Fire Safety - Burns Bundle: Fire Simulation 2

Published 15/02/2024

Fire Simulation 2




RIJ CVC, Left radial arterial line, one peripheral cannula


Sedatives, Noradrenaline, 1L crystalloid.


COETT, ventilation circuit


SIMV, TV 450ml RR12 FiO2 0.6


Mapleson C (Waters circuit), CD O2 cylinders, transfer bag, torch.

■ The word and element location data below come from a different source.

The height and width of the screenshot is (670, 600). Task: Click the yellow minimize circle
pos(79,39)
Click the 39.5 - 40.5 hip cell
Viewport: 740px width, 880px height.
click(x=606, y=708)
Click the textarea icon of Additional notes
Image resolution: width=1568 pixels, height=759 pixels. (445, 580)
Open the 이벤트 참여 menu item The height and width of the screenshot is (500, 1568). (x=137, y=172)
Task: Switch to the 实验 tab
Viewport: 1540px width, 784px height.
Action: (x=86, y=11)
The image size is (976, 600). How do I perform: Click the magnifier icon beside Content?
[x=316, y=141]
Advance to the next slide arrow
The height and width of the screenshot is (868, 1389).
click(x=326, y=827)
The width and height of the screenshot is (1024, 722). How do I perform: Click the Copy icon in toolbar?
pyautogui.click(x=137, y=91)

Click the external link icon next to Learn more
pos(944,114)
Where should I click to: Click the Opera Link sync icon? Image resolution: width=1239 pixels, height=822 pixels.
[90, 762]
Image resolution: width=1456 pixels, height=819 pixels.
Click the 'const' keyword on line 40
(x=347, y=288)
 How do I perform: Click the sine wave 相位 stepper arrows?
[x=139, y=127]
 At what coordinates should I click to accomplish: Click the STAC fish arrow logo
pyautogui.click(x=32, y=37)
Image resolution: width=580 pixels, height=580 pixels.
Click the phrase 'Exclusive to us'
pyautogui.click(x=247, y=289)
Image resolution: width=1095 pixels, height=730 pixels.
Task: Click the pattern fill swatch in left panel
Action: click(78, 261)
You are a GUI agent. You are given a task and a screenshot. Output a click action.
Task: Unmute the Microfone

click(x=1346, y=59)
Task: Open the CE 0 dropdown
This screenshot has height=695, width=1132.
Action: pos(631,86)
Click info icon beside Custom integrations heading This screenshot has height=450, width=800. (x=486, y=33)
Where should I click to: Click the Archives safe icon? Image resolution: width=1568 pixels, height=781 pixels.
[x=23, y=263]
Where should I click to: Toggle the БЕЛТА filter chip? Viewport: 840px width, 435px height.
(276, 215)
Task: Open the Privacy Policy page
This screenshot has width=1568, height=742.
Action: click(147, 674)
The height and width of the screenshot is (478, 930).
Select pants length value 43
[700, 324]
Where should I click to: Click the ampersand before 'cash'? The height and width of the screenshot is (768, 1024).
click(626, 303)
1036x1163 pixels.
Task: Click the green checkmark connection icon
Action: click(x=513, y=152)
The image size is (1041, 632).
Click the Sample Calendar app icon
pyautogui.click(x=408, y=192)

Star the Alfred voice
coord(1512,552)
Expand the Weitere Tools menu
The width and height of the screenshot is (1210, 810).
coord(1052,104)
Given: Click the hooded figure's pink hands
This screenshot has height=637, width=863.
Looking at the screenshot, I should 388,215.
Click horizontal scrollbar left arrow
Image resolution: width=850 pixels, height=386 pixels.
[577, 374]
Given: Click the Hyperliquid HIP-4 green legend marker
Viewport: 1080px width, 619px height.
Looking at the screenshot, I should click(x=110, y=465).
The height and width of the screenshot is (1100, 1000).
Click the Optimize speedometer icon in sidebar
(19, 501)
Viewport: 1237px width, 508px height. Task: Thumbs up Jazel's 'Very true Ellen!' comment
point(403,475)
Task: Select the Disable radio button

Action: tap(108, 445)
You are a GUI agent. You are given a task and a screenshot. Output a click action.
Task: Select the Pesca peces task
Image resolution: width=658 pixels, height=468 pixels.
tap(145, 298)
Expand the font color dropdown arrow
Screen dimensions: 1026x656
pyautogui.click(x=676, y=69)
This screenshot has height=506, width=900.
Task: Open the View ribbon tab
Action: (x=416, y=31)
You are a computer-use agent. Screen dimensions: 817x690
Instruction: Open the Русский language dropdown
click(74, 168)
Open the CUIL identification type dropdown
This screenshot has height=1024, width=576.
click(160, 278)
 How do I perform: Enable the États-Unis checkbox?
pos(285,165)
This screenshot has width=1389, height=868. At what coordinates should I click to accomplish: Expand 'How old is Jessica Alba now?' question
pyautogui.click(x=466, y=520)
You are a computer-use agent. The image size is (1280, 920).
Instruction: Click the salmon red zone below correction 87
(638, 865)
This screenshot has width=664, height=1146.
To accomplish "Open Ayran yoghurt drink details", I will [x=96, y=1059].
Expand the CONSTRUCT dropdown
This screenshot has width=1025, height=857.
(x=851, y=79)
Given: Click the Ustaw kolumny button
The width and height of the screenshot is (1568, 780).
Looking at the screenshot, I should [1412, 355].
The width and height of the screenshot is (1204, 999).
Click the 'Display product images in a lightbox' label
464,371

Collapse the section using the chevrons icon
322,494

Fire equipment – fire blanket, fire extinguishers, assembly point sign.

Fire action cards and evacuation policy.

Clinical setting

I:          You are the nurse / doctor looking after the patient

S:         The patient has returned from a transfer to CT for chest imaging.

B:         75 year old male with CAP and septic shock

A:         The bed sheets have started to smoulder and the room is filling with smoke

R:         You recognise there is a fire and call for help

Potential Clinical Course

  • Initially
    • A Oral ETT
    • B SpO2 92%, FiO2 60%, SIMV 450mL x 12bpm, ETCO2 4.5kPa
    • C HR 93 bpm AF, BP 98/65 mmHg, noradrenaline at 0.3mcg/kg/min
    • D Propofol 8ml/hr, alfentanil 4 mL/hr
  • Oxygen cylinder has been placed on the bed for transfer and has been left on despite being disconnected from the transport ventilator.
  • The nurse has noticed that the bedsheets are smoldering, then burst into flames.  Thick black smoke fills the room.
  • The rest of the bed catches fire.  Nurse needs to get help by pulling emergency buzzer
  • Nurse in charge = fire warden.  Activates fire point and gets evacuation cards to coordinate response
  • The patient’s legs start to get burnt causing an increasing tachycardia and BP
  • The patient requires evacuation from the room
  • Fire attempted to be extinguished – blanket, fire extinguishers.  Able to put fire out on bed, but curtains now on fire
  • Evacuate the patient through to PACU using waters circuit/transport ventilator
  • Assess need to evacuate rest of the unit and interruption of O2 supply
  • Establish on vent in PACU
  • Assess patient – ABC, burn assessment

Assess staff for injuries – transfer to ED if necessary

Key steps

  • The nurse should call for help either by pulling the arrest buzzer or shouting for help - FIRE
  • Help should arrive and leave to activate fire call point, get evacuation reference cards
  • Nurse in charge – evacuation coordinator/fire warden
  • Trained personnel to use fire extinguishers – location, type
  • Plan the evacuation – PACU is the closest level 2/3 location.
  • Consider oxygen use – locate oxygen cylinders to aid evacuation, shut off valves, Waters circuit/transport ventilator
  • Alert relevant staff – evac fire card – COTD, ICU cons, theatre coordinator
  • Clear way to PACU for mass evacuation
  • Close fire doors if not already
  • Plan unit evacuation

Info Sheet For Faculty

  • Initial settings: SpO2 92% on FiO2 0.6

ETCO2 4.5kPa


Reduced breath sounds both bases

HR 98bpm AF

BP 98/68


  • Initial deterioration after fire:

SpO2 89% on FiO2 0.6

ETCO2 3.5kPa

RR 26

HR 148bpm SR

BP 145/88

Desynchrony with ventilator


  • On transfer:

SpO2 to 100% if using FiO2 1.0 or Mapleson C (Waters Circuit)

ETCO2 3.0kPa

RR - manual

HR 150bpm AF

BP 150/90


  • After transfer to PACU

SpO2 to 92 on FiO2 0.6 once back on ventilator

ETCO2 4.0kPa

RR - 24

HR 150bpm AF

BP 150/90

Faculty Roles:

Bedside Nurse 1:

  • You are an experienced ITU Nurse
  • You are helping settle the patient after the transfer when you notice the oxygen cylinder in the bed being on.
  • You notice that the bedsheets are smoldering and then catch fire.
  • You call for help when instructed.


Nurse in charge:

  • You are also a fire warden.
  • You hand out fire evacuation policy and action cards
  • You confirm there is fire and relay this information to switchboard via 2222 / fire call point when directed
  • You can operate the oxygen shut off valves if needed.
  • You explain horizontal evacuation destination is PACU.